The artificial ligand was inserted at the Carboxyl terminus of the Sigma-1 protein, since this region is located in the head domain close to the region that is postulated to interact with the Jam-A protein which serves as a natural receptor for reovirus T3D. (Chappell et al., 2002b) In addition, the carboxyl-terminus of Sigma 1 is positioned in such way that the terminal amino acids are pointing outward. Therefore, it was speculated that fusion of additional of amino acids at the carboxyl terminus should not affect the spatial structure of the head domain. Furthermore, we postulated that the additional amino-acids would be exposed at the surface of the head domain, which would make them assessable and allow them to interact with the targeted receptor.

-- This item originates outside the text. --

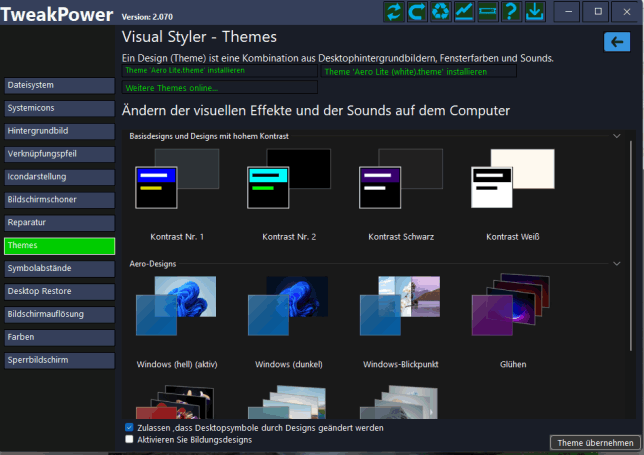
Task: Collapse the Aero-Designs section
Action: pyautogui.click(x=616, y=263)
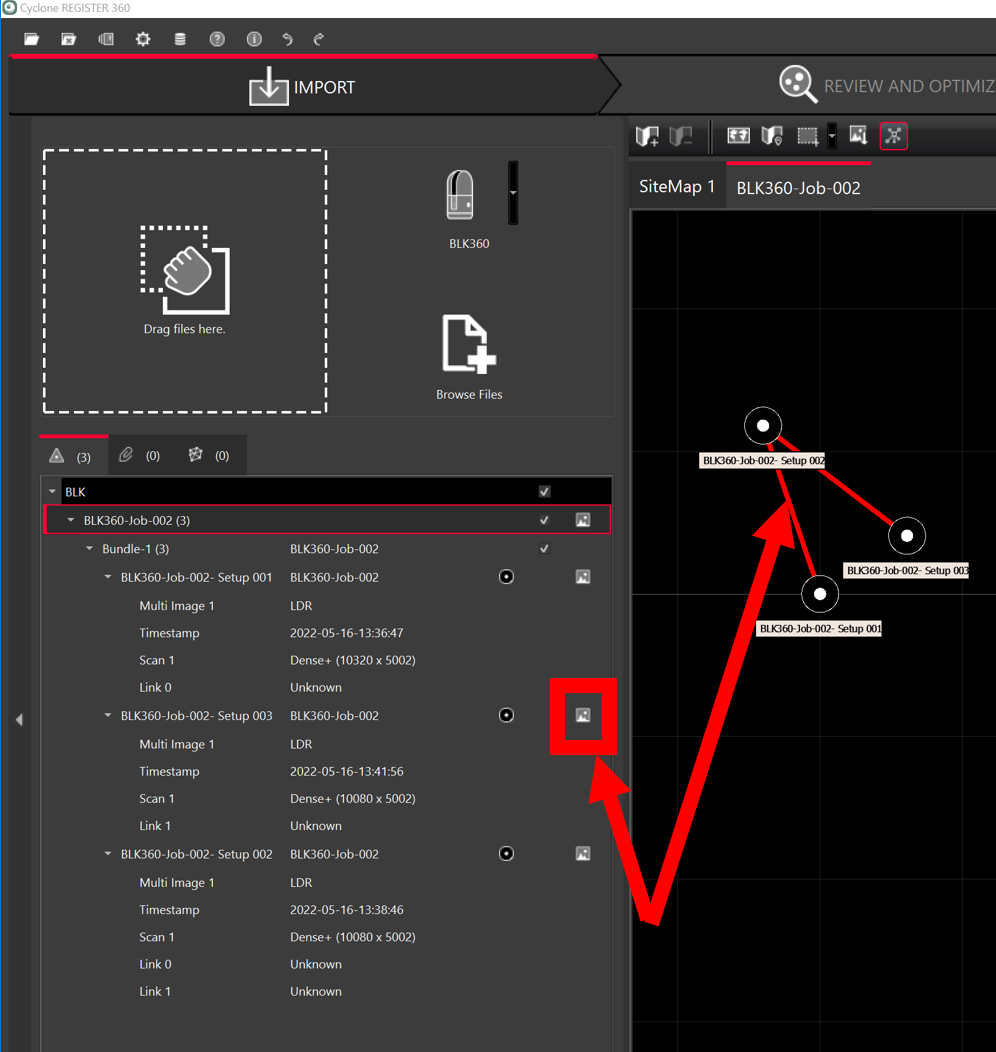This screenshot has width=996, height=1052.
Task: Click the Setup 002 scan marker on map
Action: (x=763, y=426)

To add a nucleotide sequence coding for six histidine residues (‘HIS-tag’) to the carboxyl-terminal end of the Sigma-1 protein-coding region a Polymerase Chain Reaction cloning strategy was used. Two different construct were made, both containing the codons for the HIS-tag fused with those for Sigma 1. The first construct contains the HIS-tag but lacks all reovirus sequences downstream of the HIS-tagged Sigma 1. Hence this plasmid lacks the non-coding sequences downstream of the HIS-tagged Sigma 1 protein coding region. The second construct contains the complete cDNA of the segment coding for the HIS-tagged Sigma-1. This constructs contains the entire 3′ untranslated region.

The first plasmid was made by means of Polymerase Chain Reaction, with primer pair His ReoS1 M2 and ReoS1H3 (see table 1 for their sequences). To generate a product containing blunt ends, Pfu polymerase (Promega) was used. The PCR product was digested with HindIII, prior to gel electrophoresis, gel extraction and fragment purification. This product was cloned into plasmid DNA of pcDNA3.1+, which was digested with HindIII and EcoRV. A plasmid with the expected restriction pattern was named pRT3S1HISstop, and used for further studies. The sequence of the fragments inserted in pcDNA3.1+ was determined by DNA sequence analysis. The results confirmed the identity and the expected sequence of the fragment.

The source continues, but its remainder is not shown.